-------- Input data --------

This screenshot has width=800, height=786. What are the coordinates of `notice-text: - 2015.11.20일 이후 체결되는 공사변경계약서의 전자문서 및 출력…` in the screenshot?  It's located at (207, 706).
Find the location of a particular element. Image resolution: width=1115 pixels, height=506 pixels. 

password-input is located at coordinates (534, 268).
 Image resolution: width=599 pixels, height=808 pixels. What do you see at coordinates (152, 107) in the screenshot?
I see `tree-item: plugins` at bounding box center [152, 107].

--------

Reproduce every one of the lines above word for word, without changing any character.

This screenshot has width=800, height=786. What are the coordinates of `notice-text: - 2015.11.20일 이후 체결되는 공사변경계약서의 전자문서 및 출력…` in the screenshot?  It's located at (207, 706).
Find the location of a particular element. Image resolution: width=1115 pixels, height=506 pixels. 

password-input is located at coordinates (534, 268).
 Image resolution: width=599 pixels, height=808 pixels. What do you see at coordinates (152, 107) in the screenshot?
I see `tree-item: plugins` at bounding box center [152, 107].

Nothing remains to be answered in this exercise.